Abstract

The physiological performance of clonal plants is largely linked with resource translocation among interconnected ramets. Whereas carbon (C) and nitrogen (N) transferences have been evidenced in several herbaceous clonal plants, empirical evidence in woody species is anecdotal. We evaluated physiological integration in two evergreen tree species, differing in the light requirements in a temperate rainforest of Southern Chile: Embothrium coccineum J.R. et. G. Forster (light-demanding) and Eucryphia cordifolia Cav. (shade-tolerant). We measured light availability for vegetative (root suckers) and sexual (seed-origin plants; hereafter, saplings) recruits of the two species. Then, we compared elemental and isotopic leaf traits between recruit types and species growing under similar light availability. A (CO2)-C-13 field pulse labeling was performed on a set of Embothrium root suckers to quantify C transfer from moderately shaded suckers (donors) to highly shaded suckers (receivers).
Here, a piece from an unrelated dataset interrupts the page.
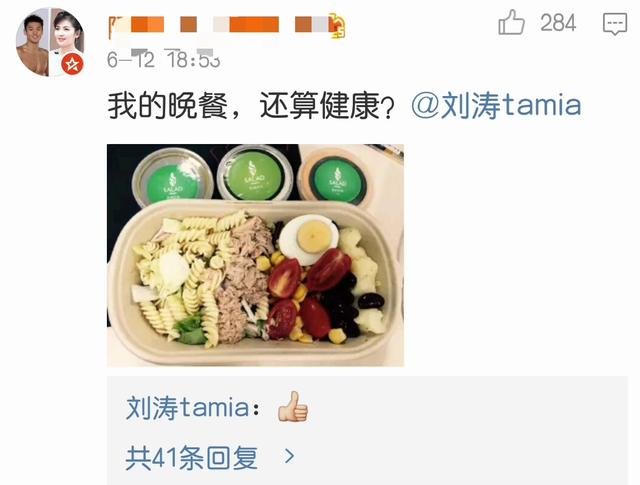Expand replies with the chevron arrow
The width and height of the screenshot is (640, 485).
pyautogui.click(x=289, y=456)
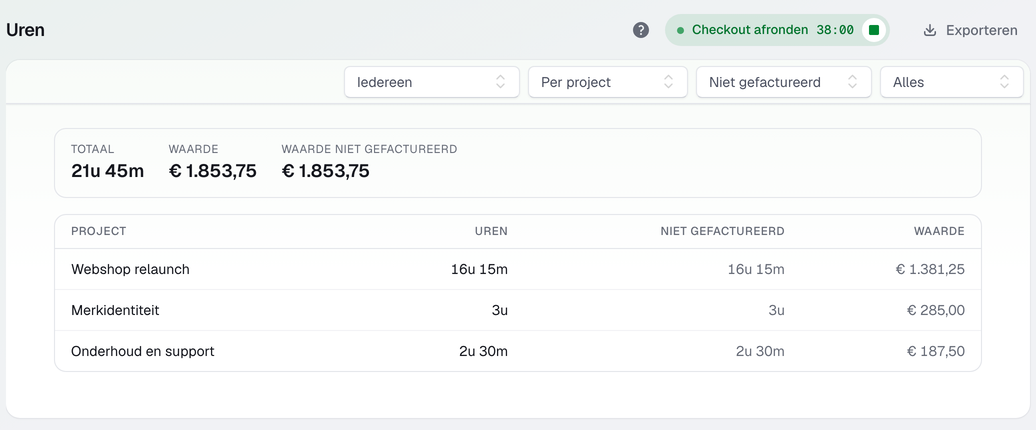
Task: Select the Merkidentiteit project row
Action: pyautogui.click(x=518, y=310)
For the two species, leaf N concentration, delta C-13, and delta N-15 were higher in suckers compared to saplings. In the labeling experiment, the delta C-13 and C-12 equivalent excess did not differ between donor and receiver, indicating a weak C transfer between donors and receivers. Although the results from the pulse labeling were not conclusive, they suggest, together with the differences in natural isotope abundance, the existence of physiological integration in root suckers of both species. Our findings indicate that the formation of root suckers is more important for regeneration and persistence than for resource acquisition at an intermediate ecological succession of a temperate rainforest.